# Görev
Kemal Sunal üzerine yazıda "Kemal Sunal, Türkiye" sözleriyle başlayan ve "olduğumuz Kemal Sunal?" sözleri de dahil olmak üzere orada biten bölümü harfi harfine aktarın.

06/07/2015 | Yazar: Armağan Kilci

Sizi bir Kemal Sunal labirentine davet ediyorum. Bakalım ne kadar başarıyla sonuca varacağız ya da varacak mıyız?

 Son yıllarda, bir tartışma alanı olarak “toplumsal cinsiyet”in kabul gören bir düşünsel alan yaratmasıyla birlikte, birer birer okumalar yapmaya başladık. Zeki Müren, Bülent Ersoy gibi kült figürler hakkında olumlu/olumsuz eleştiriler ana akım medyada da alternatif medyada da yaygınlaşmaya başladı. Zeki Müren’in etek giyip sahneye çıkmış olmasını ben de destekliyorum. Bu “bellek oluşturma” alanını değerli de buluyorum. Fakat heteroseksist sistemde geniş çaplı kabul gören, heteroseksüelliği ve heteronormatifliği tescillenmiş bir “adam”ı, bir toplumsal cinsiyet ve “normallik” analizine sokarak sorunsallaştırdığımızda elde ettiğimiz resmi de önemsiyorum. Bu yazıyla, normallik hakkında düşünürken “normal” olanın içindeki boşluklardan hareket etmeyi deniyorum. Sizi bir Kemal Sunal labirentine davet ediyorum. Bakalım ne kadar başarıyla sonuca varacağız ya da varacak mıyız?

Kemal Sunal, Türkiye kültürünün yapıtaşlarından biri. Türk halkı onu öylesine çok sevdi ki, 2012 yılına dek, hukuk önünde “icracı sanatçı” olmasına rağmen telif hakları ihlal edilen filmlerini peş peşe, gece gündüz televizyondan izledi.[i] Bu filmlerle gündelik yaşamının stresini “sıfırladı”, kişisel tarihini “tazeledi” ve benliğini kurdu... Hatta betonarme bir kendilik ve Kemal Sunal sevicilik inşa etti. Onu sevmemek çoğu zaman “çokbilmişlik" ile özdeşleştirildi. Tamam, ama kim bu tanıdığımıza emin olduğumuz Kemal Sunal?

# Sağlanan Bilgiler
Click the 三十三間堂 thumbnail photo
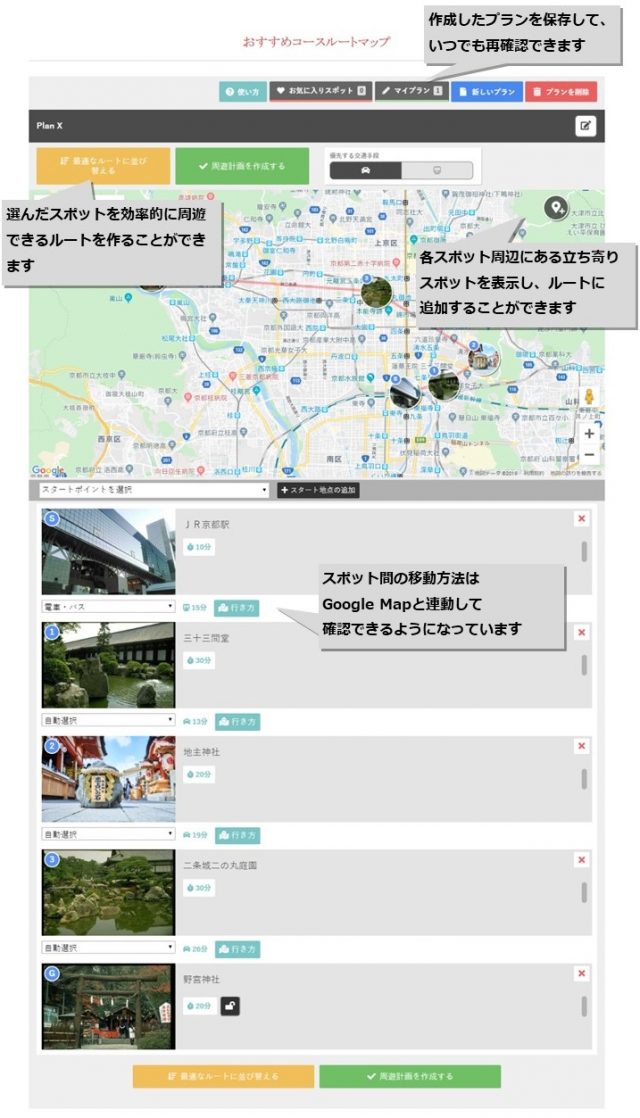Viewport: 640px width, 1118px height. (x=108, y=665)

# Alıştırmanın Cevabı
Kemal Sunal, Türkiye kültürünün yapıtaşlarından biri. Türk halkı onu öylesine çok sevdi ki, 2012 yılına dek, hukuk önünde “icracı sanatçı” olmasına rağmen telif hakları ihlal edilen filmlerini peş peşe, gece gündüz televizyondan izledi.[i] Bu filmlerle gündelik yaşamının stresini “sıfırladı”, kişisel tarihini “tazeledi” ve benliğini kurdu... Hatta betonarme bir kendilik ve Kemal Sunal sevicilik inşa etti. Onu sevmemek çoğu zaman “çokbilmişlik" ile özdeşleştirildi. Tamam, ama kim bu tanıdığımıza emin olduğumuz Kemal Sunal?